**WHAT THE TASK REQUIRES:** Repeat verbatim the lines of the data below, beginning with the line containing "Home (66, 567)" and continuing to the end.

**MATERIAL FOR THE TASK:**
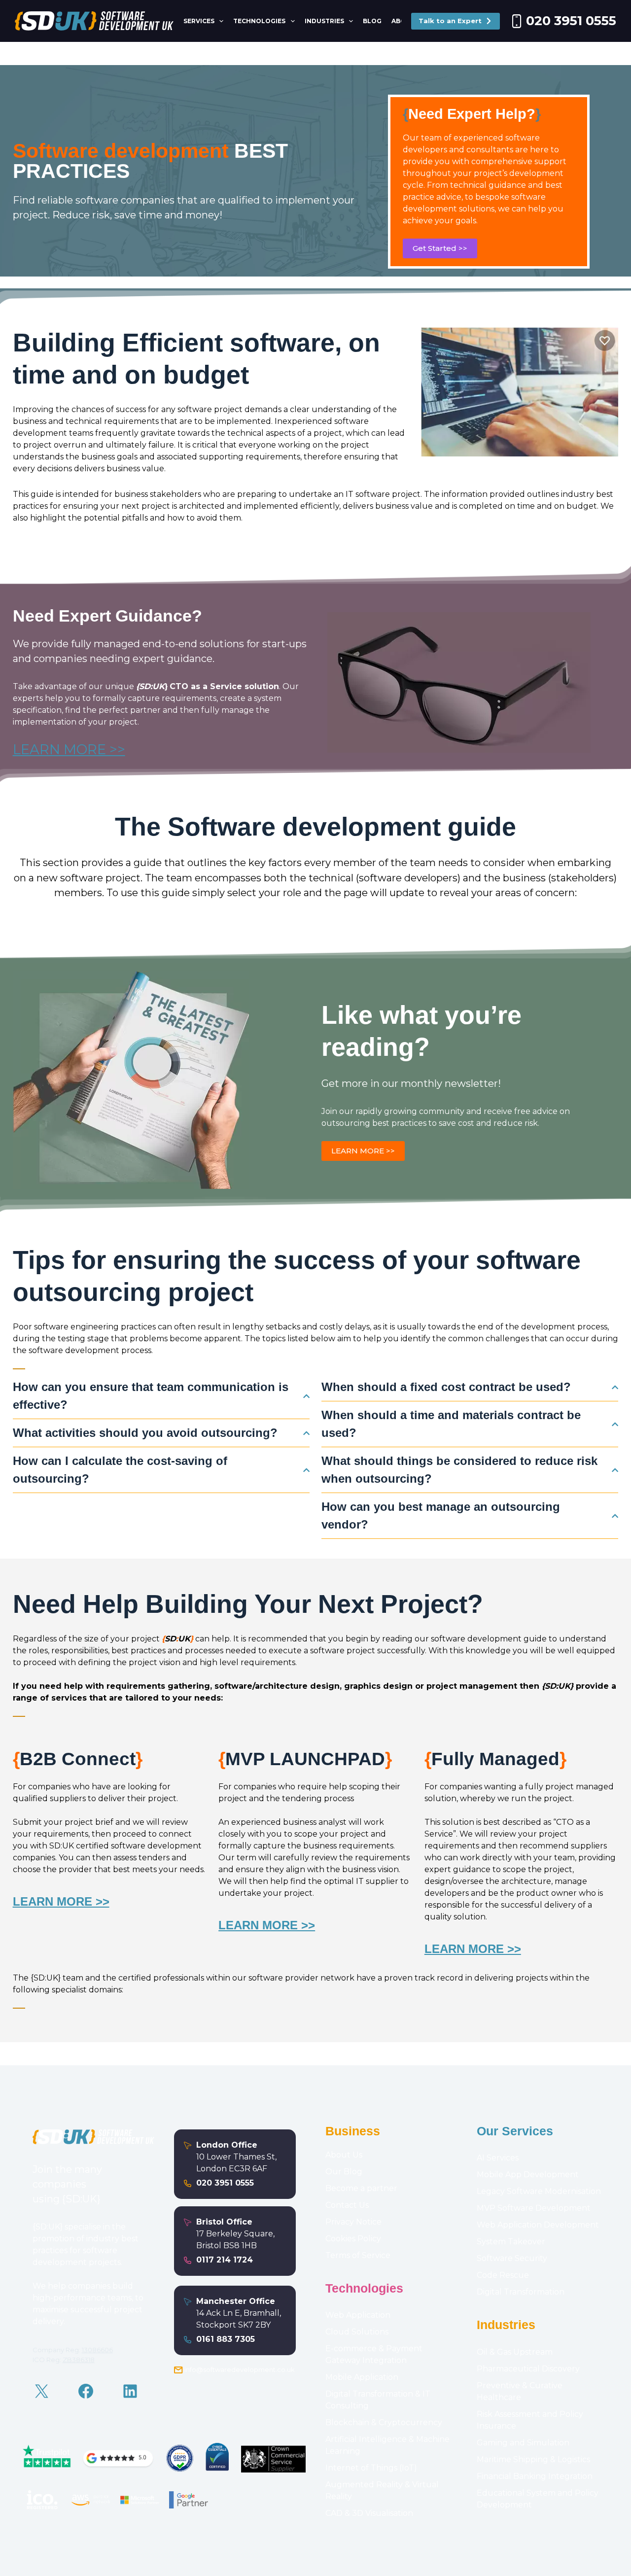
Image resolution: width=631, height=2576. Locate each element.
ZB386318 (79, 2360)
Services (198, 21)
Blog (372, 21)
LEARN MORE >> (69, 749)
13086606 (97, 2350)
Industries (324, 21)
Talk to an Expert (450, 21)
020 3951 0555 (571, 21)
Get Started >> (440, 248)
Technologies (259, 21)
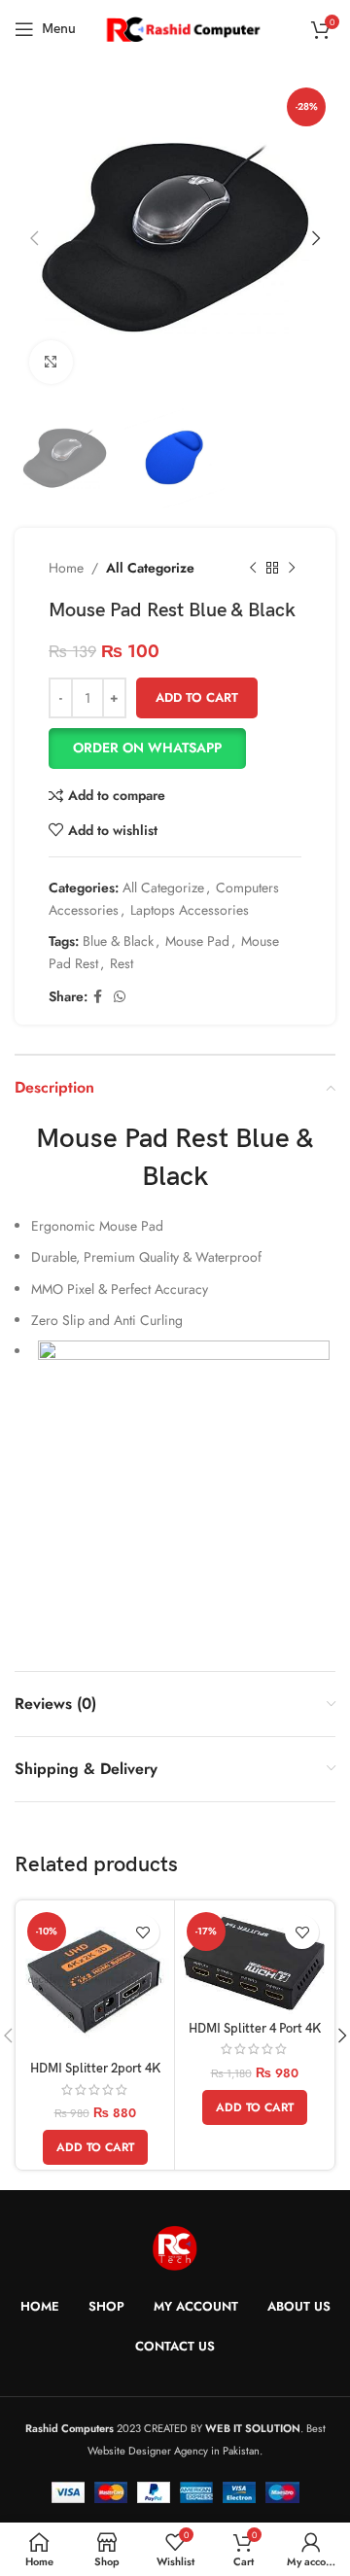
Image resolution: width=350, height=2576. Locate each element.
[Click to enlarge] (51, 362)
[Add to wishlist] (142, 1932)
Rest (121, 963)
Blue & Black (118, 941)
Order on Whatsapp (147, 747)
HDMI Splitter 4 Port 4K (255, 2029)
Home (66, 567)
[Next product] (291, 568)
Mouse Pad (197, 941)
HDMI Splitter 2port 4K (95, 2069)
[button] (175, 748)
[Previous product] (252, 568)
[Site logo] (182, 27)
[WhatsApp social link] (119, 997)
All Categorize (150, 567)
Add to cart (197, 697)
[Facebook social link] (98, 997)
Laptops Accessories (189, 910)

**ANSWER BOX:**
Home (66, 567)
[Next product] (291, 568)
Mouse Pad (197, 941)
HDMI Splitter 2port 4K (95, 2069)
[button] (175, 748)
[Previous product] (252, 568)
[Site logo] (182, 27)
[WhatsApp social link] (119, 997)
All Categorize (150, 567)
Add to cart (197, 697)
[Facebook social link] (98, 997)
Laptops Accessories (189, 910)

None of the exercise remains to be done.